Privacy and celebrity aren't particularly well-acquainted concepts. But actors Maggie Gyllenhaal and John Cusack appear in a new PSA video calling for an end to NSA surveillance practices.

The video opens with Daniel Ellsberg, the legendary former U.S. military analyst who released the Pentagon Papers; he's immediately, and inexplicably, followed by former talk-show host Phil Donahue.

Directed by Brian Knappenberger, whose previous work includes the Anonymous documentary We Are Legion: The Story of the Hacktivists, the video was produced by the Electronic Frontier Foundation and released by the Stop Watching Us coalition in advance of a rally in Washington on Saturday to protest privacy abuse and call for Congress to reveal the extent of the NSA's mass surveillance programs. The three-and-a-half minute video features Oliver Stone, Democratic Representative John Conyers Jr., Lawrence Lessig, and several activists and whistleblowers.

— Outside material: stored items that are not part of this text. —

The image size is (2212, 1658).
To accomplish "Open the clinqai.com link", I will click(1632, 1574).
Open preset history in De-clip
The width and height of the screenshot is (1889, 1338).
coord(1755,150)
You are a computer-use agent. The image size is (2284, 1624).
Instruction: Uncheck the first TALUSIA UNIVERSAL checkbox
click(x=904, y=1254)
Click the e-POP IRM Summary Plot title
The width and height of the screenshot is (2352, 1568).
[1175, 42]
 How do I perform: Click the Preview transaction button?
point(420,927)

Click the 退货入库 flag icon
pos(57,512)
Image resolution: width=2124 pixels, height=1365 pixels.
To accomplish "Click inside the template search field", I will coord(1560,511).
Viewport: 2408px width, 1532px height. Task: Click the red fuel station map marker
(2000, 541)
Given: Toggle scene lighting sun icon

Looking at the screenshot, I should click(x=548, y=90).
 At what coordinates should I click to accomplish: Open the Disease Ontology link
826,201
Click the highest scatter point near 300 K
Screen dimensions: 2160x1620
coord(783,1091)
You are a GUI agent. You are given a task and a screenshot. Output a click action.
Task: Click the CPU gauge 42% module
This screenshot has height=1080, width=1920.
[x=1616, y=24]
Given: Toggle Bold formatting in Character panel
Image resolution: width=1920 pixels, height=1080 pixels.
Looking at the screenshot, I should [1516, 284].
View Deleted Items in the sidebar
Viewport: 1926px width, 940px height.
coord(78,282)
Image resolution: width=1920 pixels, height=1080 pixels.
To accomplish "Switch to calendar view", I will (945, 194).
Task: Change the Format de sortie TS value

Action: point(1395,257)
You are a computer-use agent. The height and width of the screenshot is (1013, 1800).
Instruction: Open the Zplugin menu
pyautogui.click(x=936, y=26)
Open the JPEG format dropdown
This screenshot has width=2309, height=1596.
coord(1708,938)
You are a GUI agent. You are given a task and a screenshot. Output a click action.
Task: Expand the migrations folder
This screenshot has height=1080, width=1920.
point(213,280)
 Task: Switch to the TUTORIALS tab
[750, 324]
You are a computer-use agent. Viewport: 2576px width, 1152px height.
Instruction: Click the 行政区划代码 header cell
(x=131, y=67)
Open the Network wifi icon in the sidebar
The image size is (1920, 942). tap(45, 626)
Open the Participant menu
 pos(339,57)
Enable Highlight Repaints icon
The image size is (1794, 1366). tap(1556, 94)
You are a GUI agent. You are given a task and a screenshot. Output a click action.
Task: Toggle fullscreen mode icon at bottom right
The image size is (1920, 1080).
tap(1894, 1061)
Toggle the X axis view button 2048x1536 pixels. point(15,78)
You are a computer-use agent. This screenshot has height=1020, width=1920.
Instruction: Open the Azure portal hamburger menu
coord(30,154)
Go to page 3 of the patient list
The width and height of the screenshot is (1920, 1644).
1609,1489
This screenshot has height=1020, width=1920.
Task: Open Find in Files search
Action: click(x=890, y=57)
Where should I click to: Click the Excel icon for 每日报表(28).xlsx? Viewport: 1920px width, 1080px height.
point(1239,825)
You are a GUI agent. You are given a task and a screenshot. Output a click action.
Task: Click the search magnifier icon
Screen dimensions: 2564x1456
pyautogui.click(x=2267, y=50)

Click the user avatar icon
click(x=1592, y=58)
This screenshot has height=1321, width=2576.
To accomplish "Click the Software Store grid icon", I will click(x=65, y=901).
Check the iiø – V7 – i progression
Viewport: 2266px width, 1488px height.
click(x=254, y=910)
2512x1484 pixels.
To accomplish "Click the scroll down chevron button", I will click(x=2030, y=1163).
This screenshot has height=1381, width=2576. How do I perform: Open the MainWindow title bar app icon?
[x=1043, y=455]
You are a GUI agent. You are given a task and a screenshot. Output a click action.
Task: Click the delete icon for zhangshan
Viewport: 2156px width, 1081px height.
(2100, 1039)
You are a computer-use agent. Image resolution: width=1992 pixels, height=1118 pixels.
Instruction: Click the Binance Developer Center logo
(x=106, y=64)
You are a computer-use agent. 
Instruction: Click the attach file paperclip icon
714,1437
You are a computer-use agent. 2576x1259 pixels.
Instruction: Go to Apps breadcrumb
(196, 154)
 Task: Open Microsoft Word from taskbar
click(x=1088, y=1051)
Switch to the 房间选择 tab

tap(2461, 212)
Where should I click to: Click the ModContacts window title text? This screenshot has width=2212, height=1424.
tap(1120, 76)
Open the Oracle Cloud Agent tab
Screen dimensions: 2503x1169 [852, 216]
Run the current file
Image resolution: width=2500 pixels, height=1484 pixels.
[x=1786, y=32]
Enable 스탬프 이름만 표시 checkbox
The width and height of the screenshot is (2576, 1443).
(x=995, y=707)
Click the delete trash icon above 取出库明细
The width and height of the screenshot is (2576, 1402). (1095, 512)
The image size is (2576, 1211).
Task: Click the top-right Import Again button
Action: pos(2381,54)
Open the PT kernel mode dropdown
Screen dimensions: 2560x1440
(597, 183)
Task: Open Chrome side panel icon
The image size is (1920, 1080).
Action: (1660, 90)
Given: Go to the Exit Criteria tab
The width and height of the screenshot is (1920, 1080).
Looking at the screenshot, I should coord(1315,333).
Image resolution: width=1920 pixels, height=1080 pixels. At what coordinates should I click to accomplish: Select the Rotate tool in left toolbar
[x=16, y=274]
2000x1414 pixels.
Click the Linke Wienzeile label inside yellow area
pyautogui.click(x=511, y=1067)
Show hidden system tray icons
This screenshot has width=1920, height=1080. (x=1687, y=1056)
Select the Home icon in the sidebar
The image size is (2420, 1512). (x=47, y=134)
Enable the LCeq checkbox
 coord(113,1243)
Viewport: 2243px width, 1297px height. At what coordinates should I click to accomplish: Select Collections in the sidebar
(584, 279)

But the most striking—and surprisingly funny—part of the video is the flat, affectless voice the moonlighting celebrities use. Gyllenhaal and Cusack—and lesser-knowns like Molly Crabapple—are clearly reading their lines for the first time, and don't try to hide it. It's not shocking that the celebrities, there to add some flash and draw publicity, can't muster up the same passion as Mark Klein, the AT&T employee who blew the whistle on the company's collaboration with the NSA. But you would think they'd be able to bring something else to the table: acting.